Month: October 2013

The Ladies Guide To Dating Multiple Men

Or should I say “How to get Society to label you a Ho?”

Let’s not pretend it’s not logical or even something some of us desire.  Sometimes, you simply want the company and attention of more than one man, and you have the right to get what you want, no? 

As women we aren’t all seeking to be wifed up and baking for The One. Life is like a box of chocolates, and so are men.  You never know what you might get, but it’s up to you which ones you taste and swallow. 

1. What Do You Want?

Do you want to “play the field” or are you seeking a partner to settle with? Do you simply enjoy feeling wanted? WHY do you want this? Knowing this is very important and will guide you when you reach a few snags along the way.  It’s kind of like, starting the gym and having that one picture that reminds you exactly why you do this everyday. Except a lot less, mechanical and calculated. 

2. How Do You Want It?

In the event that you’re in this for the fun of it, it’s quite important to remember that and never cross certain emotional boundaries.  If all you want out of someone is their company and possibly sex, avoid being the “I know we aren’t together but where were you last week I heard you were seen with a Lady” person.  Of course you may feel territorial, it happens, but with enough suitors you’ll find it happens less and less.
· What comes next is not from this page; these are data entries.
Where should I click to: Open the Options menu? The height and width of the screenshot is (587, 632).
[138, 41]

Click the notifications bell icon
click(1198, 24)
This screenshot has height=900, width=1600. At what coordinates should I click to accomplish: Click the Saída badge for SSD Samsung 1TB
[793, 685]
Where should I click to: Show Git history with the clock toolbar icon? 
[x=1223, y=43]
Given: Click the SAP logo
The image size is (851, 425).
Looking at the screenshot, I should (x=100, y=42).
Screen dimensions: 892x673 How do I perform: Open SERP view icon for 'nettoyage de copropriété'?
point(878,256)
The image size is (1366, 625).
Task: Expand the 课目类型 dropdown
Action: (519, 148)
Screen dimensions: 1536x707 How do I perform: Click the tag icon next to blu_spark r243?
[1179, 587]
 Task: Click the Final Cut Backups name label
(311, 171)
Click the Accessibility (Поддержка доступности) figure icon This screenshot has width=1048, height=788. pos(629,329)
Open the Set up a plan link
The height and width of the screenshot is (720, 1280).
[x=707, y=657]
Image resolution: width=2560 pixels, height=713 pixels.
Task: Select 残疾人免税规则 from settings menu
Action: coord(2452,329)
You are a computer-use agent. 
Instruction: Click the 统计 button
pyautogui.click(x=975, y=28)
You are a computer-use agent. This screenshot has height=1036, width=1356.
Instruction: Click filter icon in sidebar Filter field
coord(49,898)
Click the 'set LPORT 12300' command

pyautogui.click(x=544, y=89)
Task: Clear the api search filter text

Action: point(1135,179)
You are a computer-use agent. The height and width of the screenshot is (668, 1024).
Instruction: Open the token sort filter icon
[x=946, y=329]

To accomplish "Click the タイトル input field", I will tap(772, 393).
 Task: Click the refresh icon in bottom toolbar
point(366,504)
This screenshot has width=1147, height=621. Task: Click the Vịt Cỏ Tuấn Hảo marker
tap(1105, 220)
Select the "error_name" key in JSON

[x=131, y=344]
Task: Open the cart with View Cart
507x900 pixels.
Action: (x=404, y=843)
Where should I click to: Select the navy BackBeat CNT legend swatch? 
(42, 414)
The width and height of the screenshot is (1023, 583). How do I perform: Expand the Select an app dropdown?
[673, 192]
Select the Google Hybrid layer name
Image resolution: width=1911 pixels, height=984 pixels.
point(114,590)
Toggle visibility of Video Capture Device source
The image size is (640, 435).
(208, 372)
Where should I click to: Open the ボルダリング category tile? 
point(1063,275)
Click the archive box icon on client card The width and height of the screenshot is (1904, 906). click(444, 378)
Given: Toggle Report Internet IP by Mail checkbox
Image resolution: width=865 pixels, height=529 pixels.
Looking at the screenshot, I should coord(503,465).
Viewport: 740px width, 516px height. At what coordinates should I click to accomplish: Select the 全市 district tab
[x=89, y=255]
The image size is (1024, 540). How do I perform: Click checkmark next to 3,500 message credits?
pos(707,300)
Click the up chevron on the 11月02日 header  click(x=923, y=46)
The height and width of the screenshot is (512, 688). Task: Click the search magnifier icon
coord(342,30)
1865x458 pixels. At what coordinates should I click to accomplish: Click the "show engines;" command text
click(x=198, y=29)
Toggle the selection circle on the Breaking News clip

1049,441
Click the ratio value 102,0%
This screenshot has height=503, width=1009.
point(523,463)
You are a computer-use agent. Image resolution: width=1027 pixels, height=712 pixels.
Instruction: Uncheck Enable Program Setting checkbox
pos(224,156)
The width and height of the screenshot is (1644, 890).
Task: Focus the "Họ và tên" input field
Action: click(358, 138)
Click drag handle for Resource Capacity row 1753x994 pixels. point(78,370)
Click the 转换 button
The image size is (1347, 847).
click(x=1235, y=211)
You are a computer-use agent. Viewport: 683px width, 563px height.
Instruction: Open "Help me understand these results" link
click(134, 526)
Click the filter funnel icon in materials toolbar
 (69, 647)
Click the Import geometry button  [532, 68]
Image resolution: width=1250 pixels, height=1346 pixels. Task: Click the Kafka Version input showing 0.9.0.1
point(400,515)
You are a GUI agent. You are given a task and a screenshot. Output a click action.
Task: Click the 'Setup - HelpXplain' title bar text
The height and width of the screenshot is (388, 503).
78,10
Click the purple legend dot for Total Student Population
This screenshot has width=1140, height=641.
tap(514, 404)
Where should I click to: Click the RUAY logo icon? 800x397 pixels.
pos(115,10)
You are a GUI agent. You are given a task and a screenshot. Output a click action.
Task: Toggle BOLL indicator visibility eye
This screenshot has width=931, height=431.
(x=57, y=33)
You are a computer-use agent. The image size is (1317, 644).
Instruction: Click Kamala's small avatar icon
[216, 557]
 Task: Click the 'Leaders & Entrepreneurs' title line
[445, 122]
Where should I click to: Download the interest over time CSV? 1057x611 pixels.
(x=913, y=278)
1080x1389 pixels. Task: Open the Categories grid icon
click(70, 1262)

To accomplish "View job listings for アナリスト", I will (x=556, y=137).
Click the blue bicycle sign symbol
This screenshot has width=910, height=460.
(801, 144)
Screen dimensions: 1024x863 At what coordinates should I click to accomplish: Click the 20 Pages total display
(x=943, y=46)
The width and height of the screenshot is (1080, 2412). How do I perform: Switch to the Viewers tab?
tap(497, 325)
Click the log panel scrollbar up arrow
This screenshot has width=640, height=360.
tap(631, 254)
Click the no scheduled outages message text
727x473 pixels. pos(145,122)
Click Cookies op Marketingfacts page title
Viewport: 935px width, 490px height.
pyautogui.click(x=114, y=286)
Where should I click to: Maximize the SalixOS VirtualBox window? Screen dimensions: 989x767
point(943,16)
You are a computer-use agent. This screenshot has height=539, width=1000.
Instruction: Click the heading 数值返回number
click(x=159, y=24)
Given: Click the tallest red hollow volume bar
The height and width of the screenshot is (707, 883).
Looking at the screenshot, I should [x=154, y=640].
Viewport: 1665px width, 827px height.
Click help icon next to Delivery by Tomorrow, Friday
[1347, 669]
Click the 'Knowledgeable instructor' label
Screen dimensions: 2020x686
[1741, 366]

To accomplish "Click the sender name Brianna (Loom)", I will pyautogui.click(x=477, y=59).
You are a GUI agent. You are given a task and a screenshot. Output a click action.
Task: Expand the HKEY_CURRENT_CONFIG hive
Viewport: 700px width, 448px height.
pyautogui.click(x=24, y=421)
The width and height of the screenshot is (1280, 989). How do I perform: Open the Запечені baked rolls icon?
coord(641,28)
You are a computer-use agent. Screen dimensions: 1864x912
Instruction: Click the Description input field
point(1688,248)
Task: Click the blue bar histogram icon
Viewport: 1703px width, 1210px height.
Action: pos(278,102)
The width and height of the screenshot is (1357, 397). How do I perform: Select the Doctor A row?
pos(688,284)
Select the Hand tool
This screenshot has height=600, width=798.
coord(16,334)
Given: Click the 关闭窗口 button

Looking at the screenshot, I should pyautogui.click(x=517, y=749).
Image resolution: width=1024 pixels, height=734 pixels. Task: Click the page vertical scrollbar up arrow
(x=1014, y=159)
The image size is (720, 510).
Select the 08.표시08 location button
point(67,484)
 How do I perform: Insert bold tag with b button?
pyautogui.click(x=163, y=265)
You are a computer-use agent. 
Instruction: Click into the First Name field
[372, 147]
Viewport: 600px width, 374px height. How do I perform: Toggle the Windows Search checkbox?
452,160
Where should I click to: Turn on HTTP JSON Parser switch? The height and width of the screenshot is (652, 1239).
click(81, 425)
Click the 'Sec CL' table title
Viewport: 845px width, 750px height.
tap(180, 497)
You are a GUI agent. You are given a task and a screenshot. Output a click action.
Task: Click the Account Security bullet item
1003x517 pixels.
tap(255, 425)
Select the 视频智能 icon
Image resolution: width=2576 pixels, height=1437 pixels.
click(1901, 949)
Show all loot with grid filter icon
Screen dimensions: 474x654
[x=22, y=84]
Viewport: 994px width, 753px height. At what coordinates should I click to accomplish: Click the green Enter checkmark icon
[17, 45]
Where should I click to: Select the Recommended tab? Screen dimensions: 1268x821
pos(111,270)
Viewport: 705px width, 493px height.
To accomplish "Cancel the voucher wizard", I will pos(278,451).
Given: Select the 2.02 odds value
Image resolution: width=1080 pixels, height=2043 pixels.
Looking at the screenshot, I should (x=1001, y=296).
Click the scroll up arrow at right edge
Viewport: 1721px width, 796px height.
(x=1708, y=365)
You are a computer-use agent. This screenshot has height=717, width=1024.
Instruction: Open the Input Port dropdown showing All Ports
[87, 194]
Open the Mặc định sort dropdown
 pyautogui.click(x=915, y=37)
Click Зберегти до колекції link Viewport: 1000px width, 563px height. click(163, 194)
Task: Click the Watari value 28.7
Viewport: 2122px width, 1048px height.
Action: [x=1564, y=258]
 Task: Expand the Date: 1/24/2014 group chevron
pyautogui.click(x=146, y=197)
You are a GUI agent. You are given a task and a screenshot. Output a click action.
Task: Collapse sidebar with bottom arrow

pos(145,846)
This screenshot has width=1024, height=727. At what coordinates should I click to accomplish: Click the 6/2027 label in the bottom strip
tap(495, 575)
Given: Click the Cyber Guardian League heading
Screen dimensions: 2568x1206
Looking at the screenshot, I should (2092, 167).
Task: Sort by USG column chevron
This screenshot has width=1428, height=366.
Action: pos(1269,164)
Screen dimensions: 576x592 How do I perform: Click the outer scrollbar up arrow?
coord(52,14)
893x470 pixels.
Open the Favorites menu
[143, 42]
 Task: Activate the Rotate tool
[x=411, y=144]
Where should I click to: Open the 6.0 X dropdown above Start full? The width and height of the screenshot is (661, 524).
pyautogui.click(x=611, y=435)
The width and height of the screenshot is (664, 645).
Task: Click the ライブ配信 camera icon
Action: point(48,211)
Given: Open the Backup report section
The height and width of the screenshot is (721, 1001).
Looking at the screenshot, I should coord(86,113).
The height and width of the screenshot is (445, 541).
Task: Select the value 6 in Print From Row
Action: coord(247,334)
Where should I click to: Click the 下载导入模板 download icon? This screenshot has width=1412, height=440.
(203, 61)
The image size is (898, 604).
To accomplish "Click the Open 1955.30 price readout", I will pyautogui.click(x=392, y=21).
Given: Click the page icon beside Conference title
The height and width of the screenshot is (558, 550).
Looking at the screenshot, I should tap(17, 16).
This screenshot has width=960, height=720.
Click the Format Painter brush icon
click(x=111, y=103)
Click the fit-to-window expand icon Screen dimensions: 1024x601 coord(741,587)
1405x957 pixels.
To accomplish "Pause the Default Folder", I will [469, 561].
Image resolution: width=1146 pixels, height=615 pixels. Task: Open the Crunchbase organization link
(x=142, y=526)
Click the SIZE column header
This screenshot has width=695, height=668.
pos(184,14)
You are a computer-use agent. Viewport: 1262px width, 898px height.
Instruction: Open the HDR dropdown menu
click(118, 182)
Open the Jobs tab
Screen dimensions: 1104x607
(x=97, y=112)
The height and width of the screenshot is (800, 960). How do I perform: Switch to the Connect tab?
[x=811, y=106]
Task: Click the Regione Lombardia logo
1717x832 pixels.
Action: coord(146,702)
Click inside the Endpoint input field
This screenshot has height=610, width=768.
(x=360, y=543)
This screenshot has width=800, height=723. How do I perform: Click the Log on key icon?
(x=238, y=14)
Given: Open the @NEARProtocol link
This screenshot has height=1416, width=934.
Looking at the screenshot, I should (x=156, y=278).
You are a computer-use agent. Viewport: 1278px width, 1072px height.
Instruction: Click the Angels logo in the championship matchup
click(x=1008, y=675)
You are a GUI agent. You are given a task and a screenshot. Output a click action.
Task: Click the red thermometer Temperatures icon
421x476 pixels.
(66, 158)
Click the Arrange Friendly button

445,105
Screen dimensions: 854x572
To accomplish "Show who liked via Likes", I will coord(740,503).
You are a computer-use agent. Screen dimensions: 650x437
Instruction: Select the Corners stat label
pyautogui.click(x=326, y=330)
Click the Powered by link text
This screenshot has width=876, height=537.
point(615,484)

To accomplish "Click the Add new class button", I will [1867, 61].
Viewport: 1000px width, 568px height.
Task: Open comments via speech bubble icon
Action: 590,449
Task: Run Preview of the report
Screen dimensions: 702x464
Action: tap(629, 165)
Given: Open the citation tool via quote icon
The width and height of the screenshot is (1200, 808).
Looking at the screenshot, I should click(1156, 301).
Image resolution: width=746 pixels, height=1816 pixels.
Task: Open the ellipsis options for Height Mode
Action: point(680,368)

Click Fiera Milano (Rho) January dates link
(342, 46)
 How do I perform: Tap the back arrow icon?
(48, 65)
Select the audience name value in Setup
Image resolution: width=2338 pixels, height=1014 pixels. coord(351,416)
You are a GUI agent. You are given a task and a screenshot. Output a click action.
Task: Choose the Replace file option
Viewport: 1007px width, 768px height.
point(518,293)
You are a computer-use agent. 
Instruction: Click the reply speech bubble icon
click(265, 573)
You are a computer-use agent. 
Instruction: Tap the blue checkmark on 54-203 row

If you’re seeking a partner, it’s a different process.  Approach these men with the intent to learn about them before you’re ready to stick the “Boyfriend/Lover” label on them. Looks aren’t enough here, nor are basics manners. You can choose whomever you want , in no rush. Don’t feel the need to snag the prettiest man, or the funniest, even if you aren’t compatible. 

Take the time to weigh your options.

3. R.E.S.P.E.C.T

Avoid men who want to shame you or box you in, period.  These are decisions that you’re making about your Life based on your desires.  Seek companions who respect that, and you. 

You too should respect them and that they may be doing the same thing.

We’re all adults at this point and should feel free to lay expectations on the table. We don’t need to waste each other’s time nor drag people along who don’t understand nor feel comfortable on the ride. 

4. Discretion 

Is the first “D” you should get. No one needs to know your business. Oftentimes one finds themselves sharing every sexual experience, date and glance with friends, and really, we don’t need to do this. 

Granted, there are things you might want to share, and really feel free to. But not everything. It isn’t always necessary and it isn’t always advisable

5. Act like a Human Being, Think like a Human Being

This is not a mind game.  The plan isn’t to have minions and sex slaves clamoring for your time and adoration. 

I am not Steve Harvey and you are not stupid.

Rational, emotional human beings aren’t to be pulled into situations and treated like dirt.

6. Control

You are always in control. You decide what you want, what you can handle and what you’d rather not have. The people in your Life are those who you’ve sought out and accepted. Keep this in mind and treat them accordingly.

7. The sex

Due to society looking down on a woman who lets ANY penis into her, you might find it hard to get intimate with these partners. I say in that case, think of this as a dance rather than a gangbang. You waltz with one dick here, twerk on another there. 

A woman’s sexuality is only truly in her hands when she takes it back from society’s mold and reshapes it herself. 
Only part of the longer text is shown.